Jobs>
1. Answer these questions using the commentary on Naaman:
(a) According to the commentary, who gave victory to Aram through Naaman?
(b) Who first brings the hope of a cure into the story?
(c) How does the king of Israel react when the letter arrives?
2. Carry on the commentary on Naaman from its final sentence.

Passage to read>
** Start **

The story opens by building a very impressive resume for Naaman.

"Now Naaman, commander of the army of the king of Aram, was a great man with his master, and highly respected, because by him Yahweh had given salvation to Aram. The man was also a mighty man of valor, but he was a leper." (2 Kings 5:1)

He is a great man, a respected man, a victorious general, a mighty man of valor. He has power, prestige, and success. But notice two stunning details. First, we are told that it was Yahweh, the God of Israel, who gave victory to Aram through this pagan general. This is a radical statement of God's absolute sovereignty. God is not a tribal deity who only works for His home team. He is the king of all nations, and He raises up and puts down whomever He pleases for His own purposes. He will use a Syrian general to chasten Israel, and He will use that same Syrian general to display His grace.

The second detail is the great "but." After listing all his worldly accolades, the text drops the hammer: "but he was a leper." This one fact negates all the rest. His greatness cannot stop the decay. His power cannot halt the corruption. His wealth cannot buy him clean flesh. This is the human condition. You can be a CEO, a PhD, a celebrity, a decorated soldier, but you are a sinner. And your sin, like leprosy, is a creeping death that all your accomplishments are powerless to stop.

And how does the hope of a cure arrive? Not through a diplomatic envoy or a council of physicians. It comes from "a little girl from the land of Israel" who was a captive slave. God's grace enters the story through the weakest, most powerless, and most unlikely of instruments. This is the consistent pattern of God's work. He chooses the foolish things of the world to shame the wise. This little girl, stolen from her home, still has a robust faith in the God of Israel and His prophet. She does not repay evil for evil, but instead offers a word of grace to the man who represents the very army that enslaved her. This is the spirit of the gospel.


The Panic of Power (vv. 6-8)

Naaman, acting on the slave girl's tip, does what powerful men do. He works through the chain of command. He goes to his king, who sends him with a letter and a massive payment to the king of Israel. They think a miracle can be commissioned like a construction project.

"Am I God, to put to death and to make alive, that this man is sending word to me to cure a man of his leprosy?" (2 Kings 5:7)

The king of Israel's reaction is telling. He panics. He tears his clothes. He sees a political trap. But in his panic, he speaks a profound theological truth. Curing leprosy is tantamount to raising the dead. It is a work that only God can do. The king has the right theology but the wrong heart. He knows that only God can do this, but it never occurs to him to seek the God who can. He is the head of God's covenant people, yet he is a functional atheist. He sees the impossibility of the demand but has no faith in the God of the impossible.

** End **

Dataset excerpts>
** Start **

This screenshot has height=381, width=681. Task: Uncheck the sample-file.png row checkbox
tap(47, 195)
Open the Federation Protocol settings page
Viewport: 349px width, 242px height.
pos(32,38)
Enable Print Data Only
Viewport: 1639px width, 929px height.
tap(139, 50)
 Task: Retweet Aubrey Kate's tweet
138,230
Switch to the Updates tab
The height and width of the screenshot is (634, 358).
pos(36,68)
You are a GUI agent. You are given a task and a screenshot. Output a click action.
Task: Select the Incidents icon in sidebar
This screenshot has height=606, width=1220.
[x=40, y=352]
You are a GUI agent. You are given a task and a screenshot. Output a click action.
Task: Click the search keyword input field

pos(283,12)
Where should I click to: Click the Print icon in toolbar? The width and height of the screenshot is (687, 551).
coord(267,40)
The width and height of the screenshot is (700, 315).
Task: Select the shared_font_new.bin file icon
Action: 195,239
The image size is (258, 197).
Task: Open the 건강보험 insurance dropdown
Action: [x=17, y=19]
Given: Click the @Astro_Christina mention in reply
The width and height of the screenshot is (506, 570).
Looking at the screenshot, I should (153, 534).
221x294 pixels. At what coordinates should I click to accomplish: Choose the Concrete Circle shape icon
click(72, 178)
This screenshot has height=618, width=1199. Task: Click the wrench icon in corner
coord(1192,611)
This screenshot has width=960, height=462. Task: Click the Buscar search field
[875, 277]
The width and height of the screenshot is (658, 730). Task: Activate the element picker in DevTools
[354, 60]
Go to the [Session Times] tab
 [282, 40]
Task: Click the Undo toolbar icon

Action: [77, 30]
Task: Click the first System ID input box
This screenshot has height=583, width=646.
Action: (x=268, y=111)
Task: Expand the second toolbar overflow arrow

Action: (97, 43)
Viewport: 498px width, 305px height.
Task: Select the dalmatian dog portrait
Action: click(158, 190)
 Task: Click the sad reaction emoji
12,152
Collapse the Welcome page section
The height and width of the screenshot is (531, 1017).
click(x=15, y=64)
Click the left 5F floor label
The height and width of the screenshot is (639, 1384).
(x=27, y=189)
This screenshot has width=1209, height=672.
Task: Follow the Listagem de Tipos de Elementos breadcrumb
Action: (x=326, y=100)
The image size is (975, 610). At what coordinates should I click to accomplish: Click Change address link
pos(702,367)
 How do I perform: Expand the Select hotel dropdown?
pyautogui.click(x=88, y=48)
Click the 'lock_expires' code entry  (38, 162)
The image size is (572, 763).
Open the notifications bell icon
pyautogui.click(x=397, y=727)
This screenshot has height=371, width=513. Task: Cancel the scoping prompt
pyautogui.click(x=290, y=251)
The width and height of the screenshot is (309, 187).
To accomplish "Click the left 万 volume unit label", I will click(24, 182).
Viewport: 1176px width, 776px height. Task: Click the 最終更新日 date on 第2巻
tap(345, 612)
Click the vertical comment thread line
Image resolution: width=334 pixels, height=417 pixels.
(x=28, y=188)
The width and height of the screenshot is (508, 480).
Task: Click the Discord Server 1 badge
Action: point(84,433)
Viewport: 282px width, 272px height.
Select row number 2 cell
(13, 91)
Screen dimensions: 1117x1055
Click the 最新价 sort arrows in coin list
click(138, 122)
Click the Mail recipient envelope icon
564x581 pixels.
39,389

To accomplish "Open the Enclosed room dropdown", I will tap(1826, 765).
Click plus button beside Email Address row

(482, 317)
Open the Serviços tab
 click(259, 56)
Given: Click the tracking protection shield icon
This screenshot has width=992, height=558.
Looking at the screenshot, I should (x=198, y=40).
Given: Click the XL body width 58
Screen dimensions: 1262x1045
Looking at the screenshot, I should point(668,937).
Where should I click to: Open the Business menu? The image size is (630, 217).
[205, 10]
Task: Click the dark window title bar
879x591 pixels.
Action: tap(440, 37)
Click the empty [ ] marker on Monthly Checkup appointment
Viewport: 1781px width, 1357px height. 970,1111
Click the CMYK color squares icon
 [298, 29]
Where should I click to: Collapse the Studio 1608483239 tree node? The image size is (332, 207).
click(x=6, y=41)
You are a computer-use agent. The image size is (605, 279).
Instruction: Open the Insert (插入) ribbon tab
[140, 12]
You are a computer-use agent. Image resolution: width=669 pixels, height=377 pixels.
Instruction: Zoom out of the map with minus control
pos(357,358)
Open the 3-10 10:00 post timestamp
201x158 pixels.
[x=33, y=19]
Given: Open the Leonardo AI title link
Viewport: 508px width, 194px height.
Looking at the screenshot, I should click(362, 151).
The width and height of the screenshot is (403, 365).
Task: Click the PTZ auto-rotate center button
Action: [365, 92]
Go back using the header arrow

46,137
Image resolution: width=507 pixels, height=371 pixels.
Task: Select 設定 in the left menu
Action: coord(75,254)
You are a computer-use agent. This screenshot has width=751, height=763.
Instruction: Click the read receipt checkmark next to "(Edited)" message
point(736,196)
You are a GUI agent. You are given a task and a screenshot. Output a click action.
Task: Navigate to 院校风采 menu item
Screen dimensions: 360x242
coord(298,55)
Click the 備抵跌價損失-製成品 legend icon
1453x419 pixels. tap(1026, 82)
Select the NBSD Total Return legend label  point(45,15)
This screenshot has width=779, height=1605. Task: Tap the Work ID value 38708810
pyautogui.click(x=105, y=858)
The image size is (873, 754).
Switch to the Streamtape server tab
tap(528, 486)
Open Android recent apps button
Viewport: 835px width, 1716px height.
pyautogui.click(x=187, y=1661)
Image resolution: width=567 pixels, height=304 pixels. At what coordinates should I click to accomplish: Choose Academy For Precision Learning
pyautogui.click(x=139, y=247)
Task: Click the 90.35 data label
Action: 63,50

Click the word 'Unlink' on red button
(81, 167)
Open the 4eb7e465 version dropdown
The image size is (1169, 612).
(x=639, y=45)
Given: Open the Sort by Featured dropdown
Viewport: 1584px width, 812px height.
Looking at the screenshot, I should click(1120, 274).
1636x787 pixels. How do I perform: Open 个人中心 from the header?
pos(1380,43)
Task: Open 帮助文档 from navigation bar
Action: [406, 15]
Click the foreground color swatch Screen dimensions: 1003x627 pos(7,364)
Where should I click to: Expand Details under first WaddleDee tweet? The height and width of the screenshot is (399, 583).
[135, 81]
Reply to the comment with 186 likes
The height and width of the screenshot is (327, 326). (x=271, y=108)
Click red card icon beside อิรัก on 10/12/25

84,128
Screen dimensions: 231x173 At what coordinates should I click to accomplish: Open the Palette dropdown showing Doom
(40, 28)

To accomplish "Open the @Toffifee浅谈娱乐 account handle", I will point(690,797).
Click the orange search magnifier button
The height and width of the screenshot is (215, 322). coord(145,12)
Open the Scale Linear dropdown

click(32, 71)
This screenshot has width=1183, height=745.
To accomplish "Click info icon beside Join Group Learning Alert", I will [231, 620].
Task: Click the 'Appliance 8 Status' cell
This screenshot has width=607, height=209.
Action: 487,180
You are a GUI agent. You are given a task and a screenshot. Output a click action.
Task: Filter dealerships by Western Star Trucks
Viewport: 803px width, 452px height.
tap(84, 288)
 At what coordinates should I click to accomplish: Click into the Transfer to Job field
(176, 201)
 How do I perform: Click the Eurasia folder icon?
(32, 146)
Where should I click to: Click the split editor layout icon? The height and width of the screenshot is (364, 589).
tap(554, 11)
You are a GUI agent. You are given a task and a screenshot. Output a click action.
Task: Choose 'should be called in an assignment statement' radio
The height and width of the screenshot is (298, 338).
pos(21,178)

** End **

Set of answers>
1.
(a) Yahweh, the God of Israel.
(b) A little girl from the land of Israel who was a captive slave.
(c) He panics, tears his clothes, and sees a political trap.

2.
Elisha hears of the king's despair and sends a sharp rebuke. "Why have you torn your clothes? Now let him come to me, and he shall know that there is a prophet in Israel." Elisha is not concerned with geopolitical maneuvering. He is concerned with the reputation of Yahweh. The honor of God is at stake. This is not about healing Naaman for Naaman's sake; it is about healing Naaman so that this pagan commander, and by extension the world, will know that the living God resides with His people.


Pride at the Prophet's Door (vv. 9-12)

So Naaman arrives, but he does not arrive like a humble supplicant. He comes with his entourage, "with his horses and his chariots," a full military procession. He pulls up to Elisha's humble house and waits. He expects the prophet to be impressed, to come out and perform.

"But Naaman was furious and went away and said, 'Behold, I said to myself, "He will surely come out to me and stand and call on the name of Yahweh his God, and wave his hand over the place and cure the leper."'" (2 Kings 5:11)

Elisha does not even grant him a face-to-face meeting. He sends a servant with a simple, humiliating instruction: "Go and wash in the Jordan seven times." This is a calculated, triple-barreled assault on Naaman's pride. First, the prophet won't see him personally. Second, the cure is absurdly simple. No incantations, no fireworks, no waving of hands. Third, the location is insulting. The Jordan was a muddy, unimpressive river compared to the beautiful, clear rivers of his home in Damascus.

Naaman's reaction is pure, uncut pride. "I said to myself..." He had a script. He had a pre-written drama in his head where he was the star and the prophet had a supporting role. When God refused to follow his script, he flew into a rage. This is the heart of all unbelief. We want a God who conforms to our expectations, who plays by our rules, who uses methods we find respectable. Naaman's objection, "Are not Abanah and Pharpar... better than all the waters of Israel?" is the cry of every sinner who thinks his own righteousness, his own works, his own rivers, are better than the foolish, bloody cross of Jesus Christ.


The Logic of Grace (vv. 13-14)

As Naaman storms off in a huff, salvation comes again from a lowly source: his own servants. They approach him respectfully, calling him "My father," and apply a dose of sanctified common sense.

"My father, had the prophet spoken with you to do some great thing, would you not have done it? How much more then, when he says to you, 'Wash, and be clean'?" (2 Kings 5:13)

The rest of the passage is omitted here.